Recently, an interim final rule has been passed by the Center for Medicare & Medicaid Service (CMS). The new amendment was made to regulate the Consumer Operated and Oriented Plan (Co-op) programs and tighten Special Enrollment Period (SEP) eligibility in the health insurance marketplace. 

The U.S. Department of Health and Human Services (HHS) has been making efforts to strengthen the integrity of the SEPs as well as make Co-op program rules more simplified. The changes are also brought in with an intention to support financial viability of these programs through capital raising. This will improve the health insurance marketplace stability as well as provide individuals an access to quality and affordable coverage.

Tightened SEP Eligibility Rules to Control Its Abuse & Misuse

SEPs provide a facilitative way out to individuals who come across qualifying life events and need to get enrolled in or make changes to qualified health plans outside the annual open enrollment period. Since the period allows you to make changes in your existing plans or get enrolled in a new one, it is more important to ensure that it is not being abused or misused. 

SEP is only made available to those individuals who had minimum essential coverage for at least one or more days within 60 days prior to the permanent move. This aligns eligibility requirement with the intent of SEP as well as encourages stability in the marketplace. Thus, with the recent announcement, HHS made it clear that SEPs will be available under only six defined and limited types of circumstances. 

The 6 SEP eligibility conditions include:

⇒ Loss of other qualifying coverage
⇒ Changes in household size (e.g. marriage or birth) 
⇒ Changes in residence, with significant limitations 
⇒ Changes in eligibility for financial help, with significant limitations
⇒ Defined types of errors made by Marketplaces or plans, and 
⇒ Other specific cases (e.g. cycling between Medicaid and the Marketplace, leaving AmeriCorps coverage)

Though, eligible individuals do get the advantage of purchasing insurance outside open enrollment period, they tend to remain covered for shorter durations as well as have higher costs of care as compared to those who enroll during the open enrollment period. However, carriers do object and argue that beneficiaries take up insurance plans only when they have any health problem and drop the coverage when the issue is resolved. Thus, it is believed that with the latest amendments to the eligibility, beneficiaries will use it more appropriately. 

The interim rule has also eliminated the January 1, 2017 deadline for the marketplace to provide:

⇒ Advanced availability of the SEP for certain individuals who gain access to new QHPs as a result of a permanent move
⇒ A new SEP for loss of a dependent or for no longer being considered a dependent due to divorce, legal separation, or death. 

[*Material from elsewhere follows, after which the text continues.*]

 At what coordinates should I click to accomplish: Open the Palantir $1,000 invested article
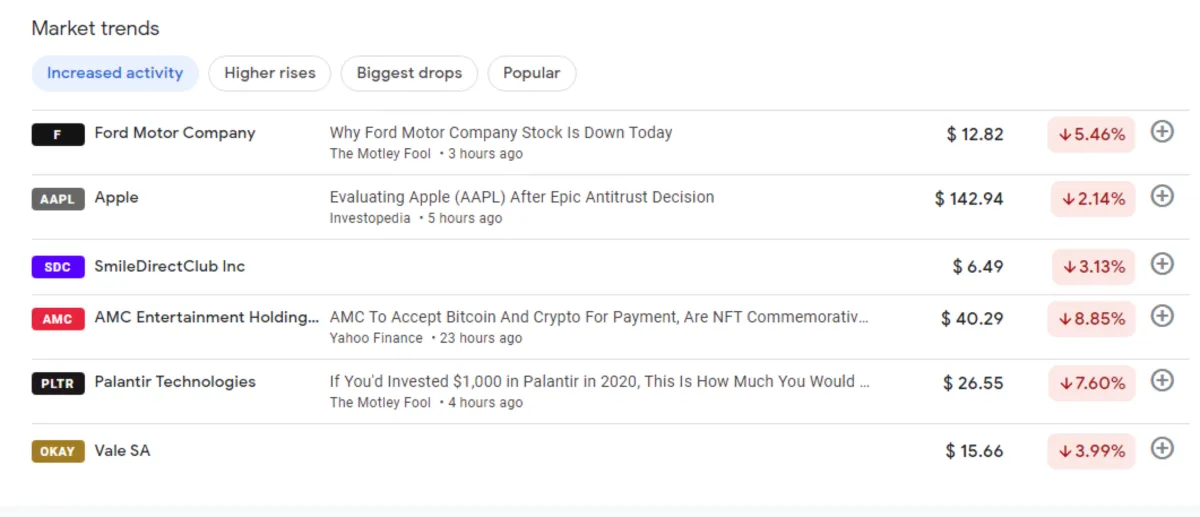click(x=599, y=381)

Since, it is not appropriate to require marketplaces to expand SEP eligibility, the implementation of these two provisions will be at the option of each individual marketplace.

The new rule has not made any changes to the SEP eligibility of those who are:

⇒ Being released from incarceration
⇒ Moving to United States from abroad
⇒ Previously in a non-Medicaid expansion state and ineligible for advance payments of the premium tax credit because of a household income below 100% of the federal poverty level (FPL) and during the same time frame, are ineligible for Medicaid, who make a permanent move to a state where they are newly eligible for advance payments of the premium tax credit.

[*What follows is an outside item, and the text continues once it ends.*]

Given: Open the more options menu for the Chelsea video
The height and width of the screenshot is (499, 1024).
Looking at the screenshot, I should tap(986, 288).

Financial Uplifting of Co-Op Programs

The Co-op programs were created by the ACA to fund the establishment of non-profit, private, consumer-operated and oriented health plan issuers of qualified health plans. Initially, the programs were awarded with considerable funds, but currently, there are no remaining funds to award to these programs. Thus, because of the lack of federal funding, HHS has brought in these changes to help Co-ops with the infusion of private capital. 

The interim final rule has made some critical changes to the Co-op governance requirements to smoothen private market transactions that will facilitate access to the much needed capital. The new amendments include some major shifts to make board eligibility more flexible and remove any barriers to private sector investments. 

Additionally, as per the rule, Co-ops that fail to comply with the requirement and do not offer at least two-thirds of the plans in the individual or small group market will be able to avoid the penalties by demonstrating efforts to meet standard requirements in the future years. 

Effective Dates:

The changes made to the SEP eligibility rules will become effective from July 11, 2016, whereas those made to the Co-op programs have already come into effect from May 11, 2016. In order to assure consideration, comments on the interim final rule must be sent by July 5, 2016.

The Bottom Line

Individuals must make sure that they carefully read and follow the SEP eligibility rules while considering getting enrolled in or make changes to their qualified health plans. The move has been made with an effort to bring more stability in the marketplace as well as to avoid misuse of the SEPs. Similarly, changes to the Co-op program rule have been brought in to make them simpler and facilitate fund raising through private sector investments. But, how the two will be implemented and what will be consequences can only be measured once they both come into effect.